Mein Blick fiel auf eine Anzeigetafel am anderen Ende der Halle. Auf gut Glück suchte ich mir einen der Geistlichen aus, die dort aufgeführt waren. Am Telefon erzählte ich ihm, ich müsse unbedingt sofort mit einem anderen Alkoholiker sprechen. Obwohl ich bisher keinen Erfolg damit gehabt hatte, war mir plötzlich klargeworden, wie sehr solche Gespräche geholfen hatten, mich bis jetzt nüchtern zu halten. Ich erhielt eine Liste mit zehn Namen. Er sei sicher, meinte der Geistliche, dass einige darunter seien, die mir weiterhelfen könnten. Eilig lief ich auf mein Zimmer, griff zum Hörer und begann zu telefonieren. Aber die Begeisterung ließ schnell nach: Keiner der ersten neun, die ich anrief, konnte oder wollte mir bei der Lösung meines Problems helfen.

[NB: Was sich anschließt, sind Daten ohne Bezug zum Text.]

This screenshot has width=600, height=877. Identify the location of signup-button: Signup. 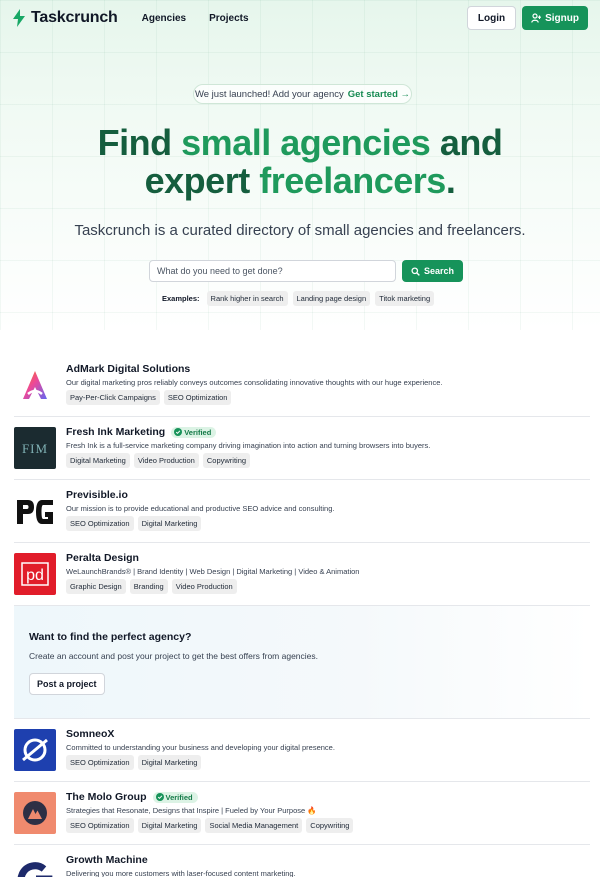
(555, 18).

Eine Nummer auf der Liste war noch übrig — die von Henrietta Seiberling. Seltsam — ich brachte nicht den Mut auf, ihre Nummer zu wählen. Aber nach einem weiteren Blick in die Bar da unten sagte mir eine innere Stimme: „Ruf sie an!" Ich tat es — und hörte zu meinem Erstaunen eine warme Südstaaten-Stimme durch den Äther zu mir sprechen.